Read the records and write them out again exactly.

* * * * * * *

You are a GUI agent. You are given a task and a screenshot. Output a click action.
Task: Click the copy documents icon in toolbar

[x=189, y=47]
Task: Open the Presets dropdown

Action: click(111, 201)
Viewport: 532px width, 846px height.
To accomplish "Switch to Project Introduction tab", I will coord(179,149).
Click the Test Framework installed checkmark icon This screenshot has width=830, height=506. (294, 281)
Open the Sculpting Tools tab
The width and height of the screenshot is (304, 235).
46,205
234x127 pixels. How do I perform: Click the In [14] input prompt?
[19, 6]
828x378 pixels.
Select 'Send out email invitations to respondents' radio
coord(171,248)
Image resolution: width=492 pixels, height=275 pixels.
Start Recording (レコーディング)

* * * * * * *

**Answer box**
You are a GUI agent. You are given a task and a screenshot. Output a click action.
Task: Click the copy documents icon in toolbar

[x=189, y=47]
Task: Open the Presets dropdown

Action: click(111, 201)
Viewport: 532px width, 846px height.
To accomplish "Switch to Project Introduction tab", I will coord(179,149).
Click the Test Framework installed checkmark icon This screenshot has width=830, height=506. (294, 281)
Open the Sculpting Tools tab
The width and height of the screenshot is (304, 235).
46,205
234x127 pixels. How do I perform: Click the In [14] input prompt?
[19, 6]
828x378 pixels.
Select 'Send out email invitations to respondents' radio
coord(171,248)
Image resolution: width=492 pixels, height=275 pixels.
Start Recording (レコーディング)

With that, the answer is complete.